The ABC15 Investigators are expanding a probe into a potential safety defect that has the federal government taking action.
A QUICK DECISION
Estee Piehl kept the tiny piece of plastic that she says almost ended her life.
“It’s a miracle that we escaped,” she said, holding the cruise control cable from her 2004 Ford Escape.
On April 14, 2010, Piehl was driving her 6-year-old son to soccer practice in Aurora, Colorado outside of Denver, when she accelerated to change lanes. She let her foot off the gas, but her car sped up.
She told her son, “Carson, mommy can’t stop the car. Carson, mommy is trying to stop the car, I’m trying but I can’t stop the car right now.”
“The only thing he said is, ‘Mommy, something’s burning,’” Piehl said. It was her brakes.
Gaining speed down a busy street, she had a quick decision to make – “whether to slam into the back of the cars in front of me going about 65 miles an hour,” she said, “or swerve into the continuing traffic.”
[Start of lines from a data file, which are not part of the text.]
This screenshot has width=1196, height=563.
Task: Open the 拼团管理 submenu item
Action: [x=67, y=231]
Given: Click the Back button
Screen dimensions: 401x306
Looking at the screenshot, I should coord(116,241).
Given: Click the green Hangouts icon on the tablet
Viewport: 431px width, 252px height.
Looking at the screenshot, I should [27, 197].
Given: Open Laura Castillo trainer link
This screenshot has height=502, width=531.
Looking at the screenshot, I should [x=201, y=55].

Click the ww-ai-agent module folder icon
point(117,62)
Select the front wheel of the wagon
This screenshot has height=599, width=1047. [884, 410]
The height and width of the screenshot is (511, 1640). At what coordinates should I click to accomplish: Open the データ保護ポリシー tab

She chose to swerve and narrowly missed the other cars, she said.
Both feet slammed on the brake, she said she managed to slow the car down to about 55 miles per hour.
“Literally, just by the grace of God, there was a left-hand turn lane that was open,” she said, “so I was able to get over.”
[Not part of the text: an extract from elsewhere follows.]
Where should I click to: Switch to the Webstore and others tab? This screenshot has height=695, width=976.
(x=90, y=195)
Then she did the only thing experts say you can to stop a runaway car: Put it into neutral.
With a less experienced driver, Estee thinks the outcome could have been tragic.
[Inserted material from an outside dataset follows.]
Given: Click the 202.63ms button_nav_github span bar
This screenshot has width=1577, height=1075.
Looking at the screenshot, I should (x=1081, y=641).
“When this happened to me,” she said, “I specifically said, if this had been a teenager driving that car, they probably would have died.”
A TEENAGER’S DEATH
On Jan. 27 of this year, 17 year-old Saige Bloom died after her 2002 Ford Escape accelerated out of control and crashed in Payson, Arizona.
The ABC15 Investigators were there as Bill Williams, an inspector hired by the Bloom family, used a small camera on the end of a wire to look under the Escape’s hood for the first time. He claims he found what caused the crash: a damaged cruise control cable.
He says its cover broke, the cable stuck and it forced the throttle open – and the car to travel at very high speeds.
Ford tells ABC15 that the company hasn’t completed its own investigation into what caused the Bloom accident. At this time, no lawsuits have been filed about the Bloom accident.
Read Ford’s full statement on the Bloom accident below.
NHTSA’S INVESTIGATION
But Williams says the problem goes beyond Estee and Saige’s Escapes – to any Escape equipped with the same cruise control cable and engine cover design as the 2002-2004 V6 models.
“As long as that car is on the road,” he said, “it’s going to need service.”
The cruise control cable on some Ford Escapes can break too easily, creating the potential for sudden acceleration.
“I know that there’s more out there,” he said, “that are running around with that bind in there, just waiting for the right circumstance to happen.”
A Ford mechanic found the same type of broken cable and stuck throttle under the hood of Estee Piehl’s Escape in Colorado. “Fitting had become wedged due to the inner cable guide being broke,” the mechanic wrote when Piehl brought her car in for service after it accelerated out of control two years ago.
Now the federal government is concerned about the same issue.
After the ABC15 Investigation, the National Highway Traffic Safety Administration (NHTSA) opened an investigation into V6 engine Ford Escapes and Mazda Tributes for a potential safety defect that could lead to stuck throttles and vehicle crashes.
The agency is investigating 730,000 model year 2001-2004 Escapes and Tributes.
The agency says it found 99 complaints alleging stuck throttles in these SUVs, including 13 crashes, 9 injuries and one death. The complaints the agency is investigating include those of “accelerator cable failure, cruise control cable failure and/or stuck throttles,” according to NHTSA.
The agency has not reached any conclusions in its investigation and Ford tells ABC15, “we are aware of the investigation and we are fully cooperating with NHTSA on it.”
Mazda tells ABC15, “we are cooperating with NHTSA on their investigation and will advise on next steps at an appropriate time.”
The ABC15 Investigators found in complaints posted on NHTSA’s website that some owners of affected Escapes describe similar issues found in both Piehl’s Escape and the one Saige Bloom was driving the day she died.
In California, an owner wrote that “the cruise control cable failed and jammed the throttle cover” in a Ford Escape. In Ohio, another writes, “the cruise control cable was the cause of the failure.”
Estee Piehl’s is one of the 99 complaints cited in NHTSA’s investigation. Hers is case number 10325817.
“The dealer performed a diagnostic test which revealed that the vehicle cruise control cable had broken,” Piehl’s NHTSA complaint says.
Piehl says she’s still amazed that she and her son survived the incident.
“I’m just grateful that he’s going into third grade next year,” she said, “and we lived through it.”